A Solução de Consulta nº 8014/2019, recentemente emitida pela Disit (Divisão de Tributação das Superintendências Regionais da  Receita Federal), apresenta novas regras de validação para transferências de créditos fiscais durante processos de cisão empresarial parcial

A cisão parcial é uma das possíveis formas legais de reorganização societária; ela consiste em repassar partes de um patrimônio empresarial a uma outra sociedade. Esta última, chamada de sucessora, poderá ser nova ou não — pode já estar constituída, ou ter sido criada com o único propósito de absorver o patrimônio da primeira empresa. 

Nestas situações, a empresa sucessora também adquire o direito de desfrutar dos benefícios, bem como o dever de cumprir com as obrigações, vinculados à primeira sociedade antes do processo de cisão.

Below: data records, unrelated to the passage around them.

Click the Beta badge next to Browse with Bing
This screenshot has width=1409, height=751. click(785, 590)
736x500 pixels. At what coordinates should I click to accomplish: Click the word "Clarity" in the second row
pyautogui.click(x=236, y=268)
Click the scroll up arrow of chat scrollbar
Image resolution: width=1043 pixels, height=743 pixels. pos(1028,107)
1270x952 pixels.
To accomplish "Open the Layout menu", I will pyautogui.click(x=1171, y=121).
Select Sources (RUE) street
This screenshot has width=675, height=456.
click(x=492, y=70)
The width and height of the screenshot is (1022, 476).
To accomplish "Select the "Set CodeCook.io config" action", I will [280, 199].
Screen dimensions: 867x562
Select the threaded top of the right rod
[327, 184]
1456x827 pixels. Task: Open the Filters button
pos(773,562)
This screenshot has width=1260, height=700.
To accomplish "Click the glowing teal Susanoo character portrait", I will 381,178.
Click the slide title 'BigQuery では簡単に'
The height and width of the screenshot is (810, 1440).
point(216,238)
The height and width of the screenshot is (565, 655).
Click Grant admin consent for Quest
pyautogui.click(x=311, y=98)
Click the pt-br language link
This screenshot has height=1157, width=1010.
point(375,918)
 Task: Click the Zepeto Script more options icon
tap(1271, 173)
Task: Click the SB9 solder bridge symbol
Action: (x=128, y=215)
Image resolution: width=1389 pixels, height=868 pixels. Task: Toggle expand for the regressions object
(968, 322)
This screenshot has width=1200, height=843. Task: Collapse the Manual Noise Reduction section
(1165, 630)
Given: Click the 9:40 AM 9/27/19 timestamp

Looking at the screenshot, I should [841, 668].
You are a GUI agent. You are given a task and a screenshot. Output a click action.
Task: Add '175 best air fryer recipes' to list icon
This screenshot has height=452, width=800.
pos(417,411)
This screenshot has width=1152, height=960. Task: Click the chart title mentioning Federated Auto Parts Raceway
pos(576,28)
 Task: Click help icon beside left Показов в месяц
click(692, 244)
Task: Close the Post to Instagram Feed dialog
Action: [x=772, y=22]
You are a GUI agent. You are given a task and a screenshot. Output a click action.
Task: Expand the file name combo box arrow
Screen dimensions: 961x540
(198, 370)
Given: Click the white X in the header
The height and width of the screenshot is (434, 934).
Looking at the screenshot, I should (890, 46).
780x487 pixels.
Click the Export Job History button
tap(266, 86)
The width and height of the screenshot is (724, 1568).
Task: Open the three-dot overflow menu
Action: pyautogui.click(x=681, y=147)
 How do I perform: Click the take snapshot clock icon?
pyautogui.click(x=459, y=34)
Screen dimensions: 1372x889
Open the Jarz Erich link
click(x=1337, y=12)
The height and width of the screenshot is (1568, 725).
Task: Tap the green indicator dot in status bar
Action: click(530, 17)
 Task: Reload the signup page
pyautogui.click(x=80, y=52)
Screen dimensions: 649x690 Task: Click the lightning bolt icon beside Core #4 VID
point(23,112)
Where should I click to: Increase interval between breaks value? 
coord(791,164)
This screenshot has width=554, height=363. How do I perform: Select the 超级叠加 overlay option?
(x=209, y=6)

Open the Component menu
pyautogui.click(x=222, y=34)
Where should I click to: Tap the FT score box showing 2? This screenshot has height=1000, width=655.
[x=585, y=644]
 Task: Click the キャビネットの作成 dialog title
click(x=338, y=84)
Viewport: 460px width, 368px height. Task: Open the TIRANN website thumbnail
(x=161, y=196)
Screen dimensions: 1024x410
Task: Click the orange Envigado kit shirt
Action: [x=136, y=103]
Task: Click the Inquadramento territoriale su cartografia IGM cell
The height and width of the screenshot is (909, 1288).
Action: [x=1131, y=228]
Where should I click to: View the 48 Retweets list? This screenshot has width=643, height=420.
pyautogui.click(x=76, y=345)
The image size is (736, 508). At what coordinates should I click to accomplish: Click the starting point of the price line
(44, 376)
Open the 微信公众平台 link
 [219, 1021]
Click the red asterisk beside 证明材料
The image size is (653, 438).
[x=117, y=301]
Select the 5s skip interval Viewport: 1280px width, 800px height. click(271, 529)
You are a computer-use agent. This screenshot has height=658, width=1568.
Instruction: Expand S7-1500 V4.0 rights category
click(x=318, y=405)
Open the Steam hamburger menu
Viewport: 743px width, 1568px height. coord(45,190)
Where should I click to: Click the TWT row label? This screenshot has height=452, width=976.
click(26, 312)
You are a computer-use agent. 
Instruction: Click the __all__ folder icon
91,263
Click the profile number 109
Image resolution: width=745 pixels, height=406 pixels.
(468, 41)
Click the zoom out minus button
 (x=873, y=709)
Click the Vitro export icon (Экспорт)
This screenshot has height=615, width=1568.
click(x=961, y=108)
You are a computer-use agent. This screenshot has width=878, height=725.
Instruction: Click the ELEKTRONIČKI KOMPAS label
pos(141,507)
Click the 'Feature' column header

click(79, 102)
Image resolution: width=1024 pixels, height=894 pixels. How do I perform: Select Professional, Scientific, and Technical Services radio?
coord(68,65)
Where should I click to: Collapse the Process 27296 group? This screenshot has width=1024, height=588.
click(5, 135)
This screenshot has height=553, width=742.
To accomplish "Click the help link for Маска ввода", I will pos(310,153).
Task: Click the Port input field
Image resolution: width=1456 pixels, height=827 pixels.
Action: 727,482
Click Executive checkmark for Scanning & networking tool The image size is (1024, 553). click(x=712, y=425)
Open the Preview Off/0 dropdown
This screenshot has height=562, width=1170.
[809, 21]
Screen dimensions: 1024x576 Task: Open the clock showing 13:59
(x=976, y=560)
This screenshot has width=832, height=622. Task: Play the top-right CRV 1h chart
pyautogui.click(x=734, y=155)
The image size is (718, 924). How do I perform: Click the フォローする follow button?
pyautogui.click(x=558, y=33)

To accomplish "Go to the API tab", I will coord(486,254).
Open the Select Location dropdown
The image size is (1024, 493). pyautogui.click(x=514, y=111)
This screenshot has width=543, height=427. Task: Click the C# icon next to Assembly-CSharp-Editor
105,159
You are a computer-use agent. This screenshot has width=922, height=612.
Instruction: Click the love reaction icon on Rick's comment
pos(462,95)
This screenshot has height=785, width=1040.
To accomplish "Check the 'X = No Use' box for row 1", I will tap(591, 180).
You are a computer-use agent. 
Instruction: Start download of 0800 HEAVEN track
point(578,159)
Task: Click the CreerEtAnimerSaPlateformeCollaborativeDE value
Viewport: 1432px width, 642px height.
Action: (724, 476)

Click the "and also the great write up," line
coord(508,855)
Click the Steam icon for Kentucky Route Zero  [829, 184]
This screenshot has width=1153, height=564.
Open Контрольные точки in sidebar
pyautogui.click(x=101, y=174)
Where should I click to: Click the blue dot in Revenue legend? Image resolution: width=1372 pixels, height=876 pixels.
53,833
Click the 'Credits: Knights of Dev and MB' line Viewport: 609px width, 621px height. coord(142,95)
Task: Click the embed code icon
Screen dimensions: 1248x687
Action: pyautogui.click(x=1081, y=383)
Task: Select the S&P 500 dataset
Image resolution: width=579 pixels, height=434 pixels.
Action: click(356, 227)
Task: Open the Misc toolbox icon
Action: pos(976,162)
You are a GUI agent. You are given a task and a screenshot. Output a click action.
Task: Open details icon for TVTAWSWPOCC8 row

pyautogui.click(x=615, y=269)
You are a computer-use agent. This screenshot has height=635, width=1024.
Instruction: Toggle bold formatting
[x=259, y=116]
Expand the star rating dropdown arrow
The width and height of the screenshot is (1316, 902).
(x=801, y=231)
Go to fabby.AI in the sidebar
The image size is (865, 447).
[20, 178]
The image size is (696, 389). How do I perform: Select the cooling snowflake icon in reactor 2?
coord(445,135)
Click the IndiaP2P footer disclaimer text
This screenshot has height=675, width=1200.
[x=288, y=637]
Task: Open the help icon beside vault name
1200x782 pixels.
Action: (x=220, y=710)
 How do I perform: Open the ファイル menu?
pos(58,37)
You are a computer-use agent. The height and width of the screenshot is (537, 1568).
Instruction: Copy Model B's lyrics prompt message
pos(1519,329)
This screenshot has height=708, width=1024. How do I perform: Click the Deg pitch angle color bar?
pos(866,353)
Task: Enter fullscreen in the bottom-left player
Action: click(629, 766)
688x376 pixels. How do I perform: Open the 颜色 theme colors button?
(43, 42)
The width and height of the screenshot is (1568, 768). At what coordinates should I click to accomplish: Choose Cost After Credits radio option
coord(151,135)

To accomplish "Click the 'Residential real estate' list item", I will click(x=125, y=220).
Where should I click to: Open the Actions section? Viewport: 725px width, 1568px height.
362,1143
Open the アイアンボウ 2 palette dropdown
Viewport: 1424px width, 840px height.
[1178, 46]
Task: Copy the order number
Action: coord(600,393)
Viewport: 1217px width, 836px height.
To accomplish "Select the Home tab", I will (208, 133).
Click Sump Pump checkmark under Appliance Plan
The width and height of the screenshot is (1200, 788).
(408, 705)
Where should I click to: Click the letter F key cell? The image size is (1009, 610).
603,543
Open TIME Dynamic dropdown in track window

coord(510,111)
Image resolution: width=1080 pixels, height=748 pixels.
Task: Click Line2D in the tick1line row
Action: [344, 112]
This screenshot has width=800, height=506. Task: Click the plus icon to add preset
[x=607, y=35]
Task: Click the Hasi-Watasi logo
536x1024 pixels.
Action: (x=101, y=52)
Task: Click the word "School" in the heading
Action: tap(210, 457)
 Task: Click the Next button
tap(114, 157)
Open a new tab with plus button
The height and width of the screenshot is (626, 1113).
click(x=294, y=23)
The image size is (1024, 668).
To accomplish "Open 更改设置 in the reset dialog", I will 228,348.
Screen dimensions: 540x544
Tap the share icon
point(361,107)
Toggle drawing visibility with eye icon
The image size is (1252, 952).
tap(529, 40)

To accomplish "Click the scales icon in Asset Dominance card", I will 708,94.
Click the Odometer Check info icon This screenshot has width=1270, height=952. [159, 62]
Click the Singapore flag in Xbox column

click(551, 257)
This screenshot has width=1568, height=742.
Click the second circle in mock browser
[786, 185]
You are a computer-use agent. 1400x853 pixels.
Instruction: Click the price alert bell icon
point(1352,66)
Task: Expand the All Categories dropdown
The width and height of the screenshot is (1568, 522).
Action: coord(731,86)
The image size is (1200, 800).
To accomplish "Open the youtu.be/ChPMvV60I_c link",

Segundo o texto da referida Solução de Consulta, instituiu-se que, no que compete ao usufruto de direitos e benefícios das sociedades sucessoras no âmbito fiscal, ele apenas será válido se houver um “propósito negocial” que justifique a cisão parcial. Assim, créditos fiscais a compensar somente serão transferidos e utilizados pela empresa sucessora caso comprove-se que a medida de cisão foi adotada mediante uma estratégia de negócios ou de mercado. 

A nova norma, então, visa coibir a prática de cisão parcial no intuito único de reduzir o pagamento tributário empresarial. 

É muito comum que este e outros processos de reorganização societária sejam utilizados para fins de otimização tributária. Se uma empresa, por exemplo, teve o direito à compensação de créditos fiscais reconhecido pela Receita, mas não precisa usufruir desses créditos no momento, a reorganização societária possibilitaria que uma outra empresa do mesmo grupo pudesse aproveitar dessa compensação de modo mais eficiente.

Sem isso, restaria à empresa apenas a opção de solicitar a restituição dos valores, o que quase nunca acontece, visto que o Fisco tende a não liberar esse tipo de pedido. 

Com a nova medida, se não ficar claro o “propósito negocial”, a Receita entenderá o caso como uso de crédito de terceiros, o que poderá significar grandes custos para o contribuinte.